O Nordeste continua sendo a região com maior taxa de analfabetismo do país, segundo dados divulgados pelo Instituto Brasileiro de Geografia e Estatística (IBGE). O levantamento mais recente, baseado na Pesquisa Nacional por Amostra de Domicílios Contínua (PNAD), mostra que cerca de 11,7% da população nordestina com 15 anos ou mais ainda não sabe ler nem escrever — mais que o dobro da média nacional, que é de 5,4%.

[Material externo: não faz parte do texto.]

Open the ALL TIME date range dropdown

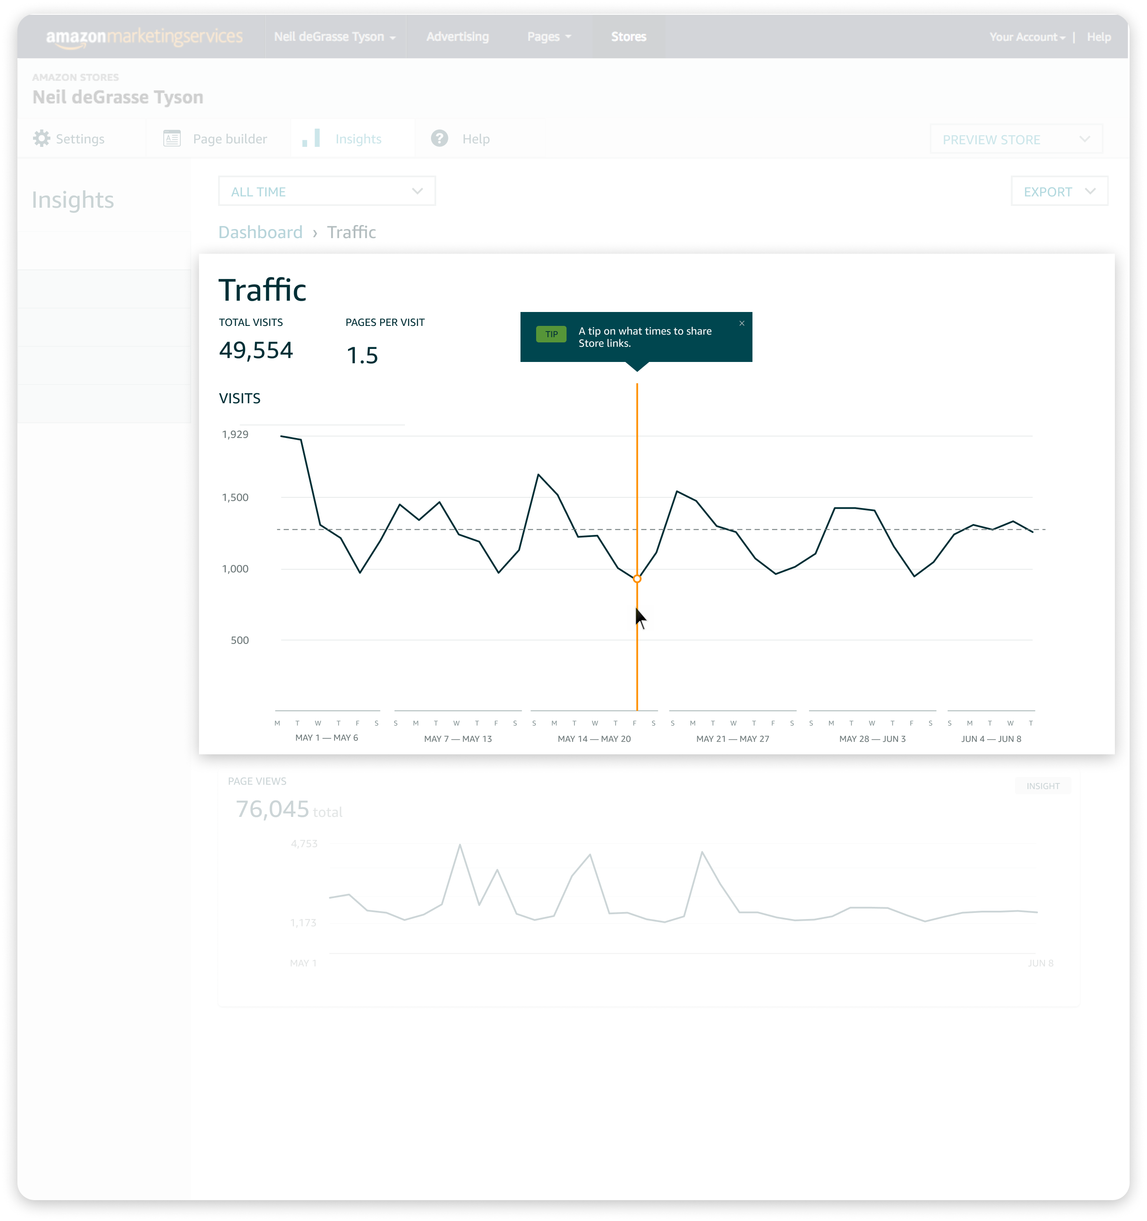point(327,191)
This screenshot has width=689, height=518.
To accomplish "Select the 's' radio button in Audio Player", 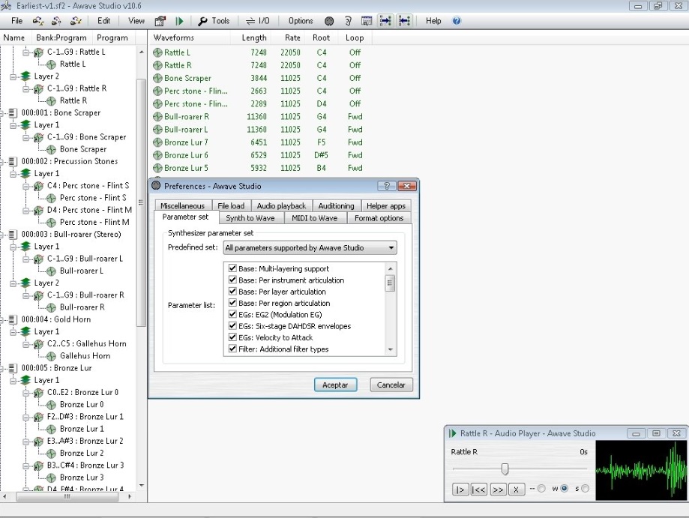I will (x=585, y=489).
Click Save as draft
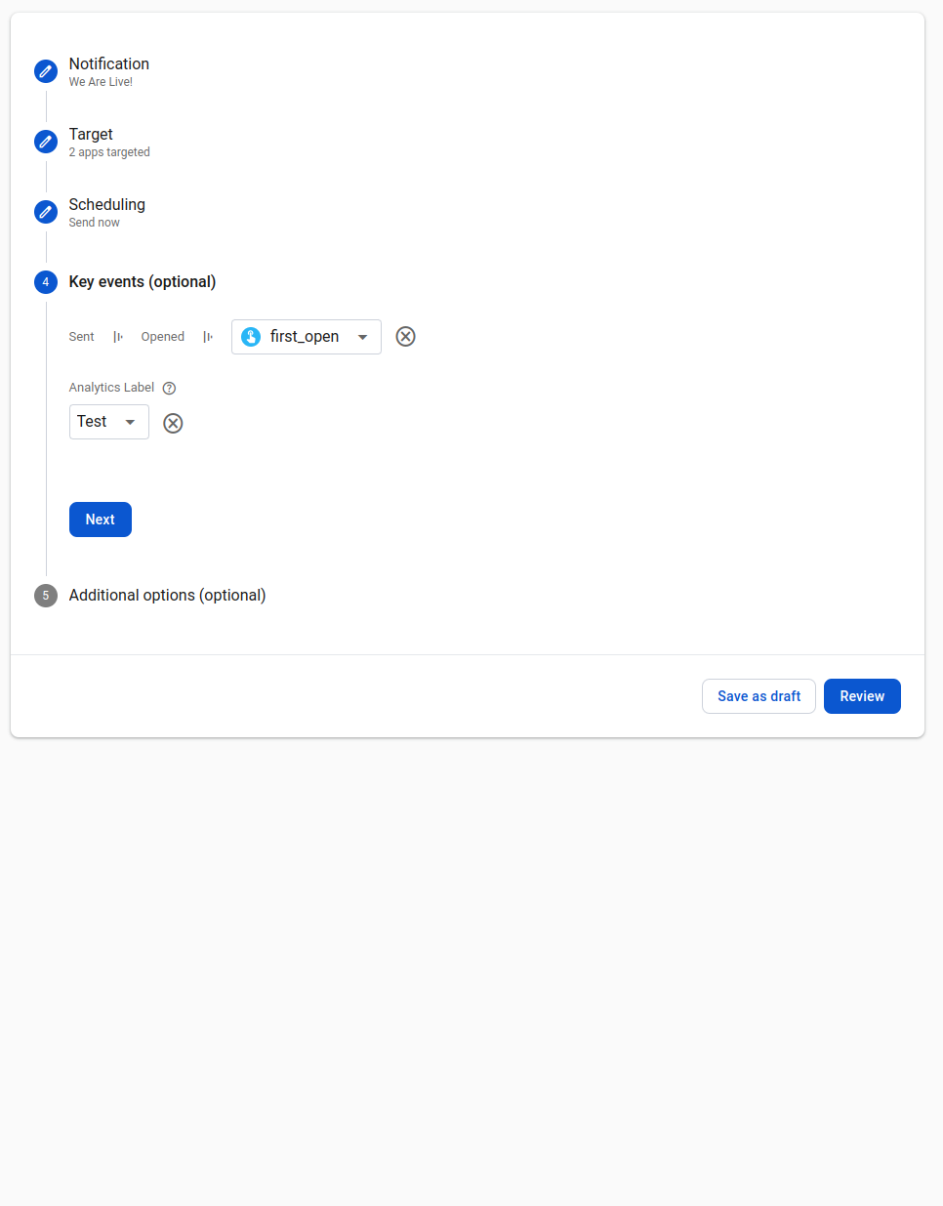The width and height of the screenshot is (943, 1206). [x=759, y=696]
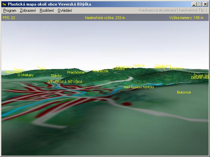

Entre os estados, Alagoas, Piauí e Maranhão lideram os índices mais elevados, enquanto Santa Catarina, Rio de Janeiro e São Paulo registram as menores taxas do país. O contraste revela a persistência de desigualdades regionais históricas que afetam diretamente o acesso à educação básica.

De acordo com o IBGE, o Brasil tem aproximadamente 9,6 milhões de analfabetos, e quase 60% vivem no Nordeste. A taxa cai entre os jovens, mas continua alta entre pessoas com mais de 60 anos, especialmente em áreas rurais.

Especialistas apontam que o problema está relacionado à evasão escolar, à baixa qualidade do ensino e à falta de políticas contínuas de alfabetização. A pandemia de Covid-19 agravou o cenário, interrompendo o aprendizado de milhares de alunos e ampliando a defasagem escolar.

Apesar dos avanços pontuais, o ritmo de redução do analfabetismo no Brasil tem desacelerado nos últimos anos. Para especialistas, o desafio é garantir acesso à educação de qualidade desde a primeira infância e fortalecer programas permanentes de alfabetização de adultos.